Common dishes on her family table: Shrimp Creole; egg stew with tomatoes, onions and hard-boiled eggs; potato stew and even rice soup.

“During Lent (at Dooky’s) the menu doesn’t change too much,” she said.  “We serve a lot of seafood here all the time any way.“ She might add codfish cakes or crab fried rice or a Fish Courtbuillon in a light tomato gravy. “That is good,” she said.

She’s as quick to tell you how to solve crime – return to the days when mothers and fathers actually raised their children – as she is to whip up one of her favorite entrees: Shrimp Clemenceau. She calls it a simple dish made with real butter, garlic, white wine, pre-cooked potatoes and green peas, salt, pepper, parsley and paprika for garnish. “I always say if it looks good, it’s going to taste good.“

Chase isn’t apologetic to tell you she uses a lot of butter in her cooking and said she’s not a diabetic or have high cholesterol. 

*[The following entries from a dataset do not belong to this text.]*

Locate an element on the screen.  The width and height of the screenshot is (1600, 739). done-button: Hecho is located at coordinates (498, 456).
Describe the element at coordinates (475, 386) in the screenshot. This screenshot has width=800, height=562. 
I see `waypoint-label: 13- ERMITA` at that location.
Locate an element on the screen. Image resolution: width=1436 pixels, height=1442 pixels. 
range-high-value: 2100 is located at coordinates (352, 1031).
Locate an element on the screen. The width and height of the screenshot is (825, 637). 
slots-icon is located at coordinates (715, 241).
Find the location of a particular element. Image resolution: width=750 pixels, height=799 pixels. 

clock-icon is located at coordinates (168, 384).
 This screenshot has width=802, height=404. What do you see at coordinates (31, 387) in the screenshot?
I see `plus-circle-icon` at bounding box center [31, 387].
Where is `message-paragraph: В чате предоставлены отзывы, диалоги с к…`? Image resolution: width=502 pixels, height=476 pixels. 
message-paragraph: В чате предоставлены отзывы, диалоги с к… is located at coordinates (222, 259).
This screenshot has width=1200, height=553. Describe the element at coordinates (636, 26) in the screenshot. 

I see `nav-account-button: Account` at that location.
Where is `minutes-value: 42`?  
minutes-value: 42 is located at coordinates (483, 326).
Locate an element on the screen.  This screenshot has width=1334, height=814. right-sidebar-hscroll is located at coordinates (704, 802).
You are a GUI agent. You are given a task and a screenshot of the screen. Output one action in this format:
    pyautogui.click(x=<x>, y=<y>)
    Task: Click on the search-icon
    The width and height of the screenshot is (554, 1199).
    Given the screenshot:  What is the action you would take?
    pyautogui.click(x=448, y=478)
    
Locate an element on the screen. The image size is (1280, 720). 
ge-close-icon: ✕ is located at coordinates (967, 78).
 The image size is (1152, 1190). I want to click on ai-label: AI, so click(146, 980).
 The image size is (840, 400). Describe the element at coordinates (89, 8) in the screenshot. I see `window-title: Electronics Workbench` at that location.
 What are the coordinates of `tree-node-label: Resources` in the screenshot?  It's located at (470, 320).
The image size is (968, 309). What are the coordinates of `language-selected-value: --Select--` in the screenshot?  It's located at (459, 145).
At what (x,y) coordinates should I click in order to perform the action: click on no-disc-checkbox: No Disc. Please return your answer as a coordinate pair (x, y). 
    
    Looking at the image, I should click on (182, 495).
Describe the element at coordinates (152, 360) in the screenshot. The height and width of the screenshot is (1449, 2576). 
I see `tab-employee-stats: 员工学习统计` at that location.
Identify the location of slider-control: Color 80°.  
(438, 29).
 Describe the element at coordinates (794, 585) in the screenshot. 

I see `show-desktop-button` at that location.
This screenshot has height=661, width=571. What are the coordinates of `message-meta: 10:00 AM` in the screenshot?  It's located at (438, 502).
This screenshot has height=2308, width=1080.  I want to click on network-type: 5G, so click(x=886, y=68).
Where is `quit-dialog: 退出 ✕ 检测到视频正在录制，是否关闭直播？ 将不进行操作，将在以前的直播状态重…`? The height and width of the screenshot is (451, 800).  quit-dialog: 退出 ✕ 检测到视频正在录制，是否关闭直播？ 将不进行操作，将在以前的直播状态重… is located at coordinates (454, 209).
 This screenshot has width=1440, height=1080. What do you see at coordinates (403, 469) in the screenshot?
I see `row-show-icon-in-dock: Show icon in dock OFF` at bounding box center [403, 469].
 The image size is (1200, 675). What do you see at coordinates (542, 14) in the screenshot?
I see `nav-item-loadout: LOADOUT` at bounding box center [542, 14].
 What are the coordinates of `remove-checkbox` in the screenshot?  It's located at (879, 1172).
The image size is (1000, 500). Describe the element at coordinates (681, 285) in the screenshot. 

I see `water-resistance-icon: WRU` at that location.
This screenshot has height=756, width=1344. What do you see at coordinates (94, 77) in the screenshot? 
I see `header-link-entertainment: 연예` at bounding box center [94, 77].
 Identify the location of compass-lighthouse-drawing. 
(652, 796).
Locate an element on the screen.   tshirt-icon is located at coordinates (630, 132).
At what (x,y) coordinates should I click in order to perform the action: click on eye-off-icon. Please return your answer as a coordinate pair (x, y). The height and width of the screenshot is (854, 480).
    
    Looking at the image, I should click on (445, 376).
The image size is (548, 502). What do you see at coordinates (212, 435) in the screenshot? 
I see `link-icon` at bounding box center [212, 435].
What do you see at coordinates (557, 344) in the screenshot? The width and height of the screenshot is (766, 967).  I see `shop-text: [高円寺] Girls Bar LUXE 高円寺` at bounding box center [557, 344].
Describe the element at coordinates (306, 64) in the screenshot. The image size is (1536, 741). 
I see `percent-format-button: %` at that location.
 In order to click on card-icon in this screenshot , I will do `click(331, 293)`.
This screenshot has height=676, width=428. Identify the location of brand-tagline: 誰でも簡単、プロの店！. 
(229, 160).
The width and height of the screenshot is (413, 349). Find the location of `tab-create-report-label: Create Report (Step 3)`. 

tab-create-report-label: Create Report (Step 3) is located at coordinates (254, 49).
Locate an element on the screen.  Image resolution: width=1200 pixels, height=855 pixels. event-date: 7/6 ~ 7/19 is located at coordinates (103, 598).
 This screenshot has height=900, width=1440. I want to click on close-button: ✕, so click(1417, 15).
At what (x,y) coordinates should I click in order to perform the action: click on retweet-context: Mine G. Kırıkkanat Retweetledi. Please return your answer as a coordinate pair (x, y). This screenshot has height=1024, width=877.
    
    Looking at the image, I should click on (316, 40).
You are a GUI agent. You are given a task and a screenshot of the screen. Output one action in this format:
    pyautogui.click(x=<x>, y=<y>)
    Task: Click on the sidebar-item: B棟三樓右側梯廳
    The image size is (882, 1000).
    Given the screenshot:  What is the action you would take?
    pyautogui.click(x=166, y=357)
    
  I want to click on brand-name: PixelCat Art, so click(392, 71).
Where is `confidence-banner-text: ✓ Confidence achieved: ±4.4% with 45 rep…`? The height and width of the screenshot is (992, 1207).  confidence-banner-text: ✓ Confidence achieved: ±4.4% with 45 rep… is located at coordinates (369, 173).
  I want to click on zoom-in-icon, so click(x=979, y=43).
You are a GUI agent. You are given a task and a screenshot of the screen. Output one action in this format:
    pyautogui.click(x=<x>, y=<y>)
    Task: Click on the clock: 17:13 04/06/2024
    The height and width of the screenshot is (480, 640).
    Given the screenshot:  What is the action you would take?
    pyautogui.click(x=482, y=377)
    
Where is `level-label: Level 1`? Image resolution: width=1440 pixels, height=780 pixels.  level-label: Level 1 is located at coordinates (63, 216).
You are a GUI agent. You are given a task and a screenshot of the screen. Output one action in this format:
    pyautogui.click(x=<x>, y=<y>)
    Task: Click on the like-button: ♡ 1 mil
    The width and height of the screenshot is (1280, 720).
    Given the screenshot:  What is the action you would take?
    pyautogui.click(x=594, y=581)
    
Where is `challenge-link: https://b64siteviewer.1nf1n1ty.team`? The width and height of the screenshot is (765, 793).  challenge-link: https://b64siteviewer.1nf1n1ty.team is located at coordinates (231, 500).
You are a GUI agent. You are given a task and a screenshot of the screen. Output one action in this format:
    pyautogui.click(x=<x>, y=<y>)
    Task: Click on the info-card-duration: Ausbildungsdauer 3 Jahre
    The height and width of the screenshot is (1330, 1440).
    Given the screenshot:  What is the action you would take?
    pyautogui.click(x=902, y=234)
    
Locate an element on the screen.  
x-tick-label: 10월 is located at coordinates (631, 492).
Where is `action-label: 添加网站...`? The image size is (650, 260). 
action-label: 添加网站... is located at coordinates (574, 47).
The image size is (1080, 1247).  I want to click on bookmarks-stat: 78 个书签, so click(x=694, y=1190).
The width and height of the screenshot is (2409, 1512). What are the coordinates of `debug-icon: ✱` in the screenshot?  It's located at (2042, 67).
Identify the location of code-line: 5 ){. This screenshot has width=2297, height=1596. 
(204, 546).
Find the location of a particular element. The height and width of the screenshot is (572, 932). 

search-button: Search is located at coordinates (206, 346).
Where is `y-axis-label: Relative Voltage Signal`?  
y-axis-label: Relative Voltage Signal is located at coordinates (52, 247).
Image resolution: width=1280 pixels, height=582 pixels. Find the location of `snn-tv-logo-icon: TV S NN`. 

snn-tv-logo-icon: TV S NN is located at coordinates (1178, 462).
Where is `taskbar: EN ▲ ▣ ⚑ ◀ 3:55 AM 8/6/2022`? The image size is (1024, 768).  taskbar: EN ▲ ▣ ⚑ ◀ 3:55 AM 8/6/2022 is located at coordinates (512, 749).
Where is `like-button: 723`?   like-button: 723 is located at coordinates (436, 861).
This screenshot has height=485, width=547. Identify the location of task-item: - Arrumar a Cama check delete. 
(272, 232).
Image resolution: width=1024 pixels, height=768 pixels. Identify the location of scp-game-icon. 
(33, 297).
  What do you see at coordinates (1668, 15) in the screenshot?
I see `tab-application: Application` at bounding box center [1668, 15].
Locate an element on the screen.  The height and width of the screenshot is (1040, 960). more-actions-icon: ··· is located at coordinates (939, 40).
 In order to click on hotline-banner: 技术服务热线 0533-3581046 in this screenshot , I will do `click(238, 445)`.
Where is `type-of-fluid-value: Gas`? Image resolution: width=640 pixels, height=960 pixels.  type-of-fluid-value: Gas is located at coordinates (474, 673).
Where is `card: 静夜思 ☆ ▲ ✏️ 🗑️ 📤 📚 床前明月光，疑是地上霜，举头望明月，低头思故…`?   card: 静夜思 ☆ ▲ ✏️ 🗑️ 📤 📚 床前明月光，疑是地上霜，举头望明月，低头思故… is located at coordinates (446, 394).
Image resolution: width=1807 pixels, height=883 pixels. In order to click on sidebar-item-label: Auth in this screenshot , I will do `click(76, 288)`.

“It’s called moderation,” she said. “You see this dish I’m cooking, I like butter and potatoes, but you could cook it with olive oil. It’s simple ingredients. ... I tell people all the time, it’s a good dish, easy to make and it looks good.”

Feeding celebrities

The restaurant, as stated in the preface of her two cookbooks – the Dooky Chase Cookbook and And Still I Cook – has long been a bastion of celebrities, politicians and locals alike. It was neighborhood beacon where whites and black could co-mingle long before integration.

She said the best thing to come out of integration was that people were able to learn. It opened opportunities for black and whites to work together and learn from each other.

“It is a better city than it was years ago,” she said. “Black people wouldn’t have been able to learn about cream sauces because they didn’t make that at home.”

Chase is humble about her celebrity even though her numerous honors include receiving The Times-Picayune’s Loving Cup Award in 1997 and the Ella Brennan Savoir Faire Award for Excellence from the American Culinary Federation. She’s had her own cooking show “Creole Cooking with Leah Chase,” and had an autobiography – “Leah Chase: Listen, I Say Like This” – was written about her.

At Dooky’s, she has fed the likes of entertainers Ella Fitzgerald, Sarah Vaughn, Lena Horn and even two presidents – George W. Bush and Barack Obama.

“I’ve met so many good people in life,” she said. “I am so lucky. I have met so many people who have uplifted me.”

She’s uplifted many as well, especially cooking and providing her face to causes, Catholic and non-Catholic alike. She is a parishioner at St. Peter Claver.

The city of New Orleans celebrated her 90th year (actually it’s her 89th birthday) on King’s Day – Jan. 6 at Gallier Hall with Mayor Mitch Landrieu presenting her flowers. 

And from April 24-Sept. 9, a “behind-the-scenes” look of Chase in the restaurant kitchen in an art exhibit by New Orleans-born Gustave Blache III will be displayed at the New Orleans Museum of Art. One of the paintings was selected to hang in the National Portrait Gallery of the Smithsonian Institute in Washington, D.C.

“It’s so real. It looks just like me. I told him, ‘You could have made me look like Halle Berry.’”

She said depicting a woman cooking demonstrates that everybody has something they can contribute in life. 

“Not everybody can be a doctor or lawyer,” she said, but can develop a talent that is useful. She said those doctors and lawyers have to eat.  “I can’t do that so I do what I do. I can cook for him. Look at me. I’m here scrubbing my own pots. ... I am grateful because I like what I do. It’s not like working.”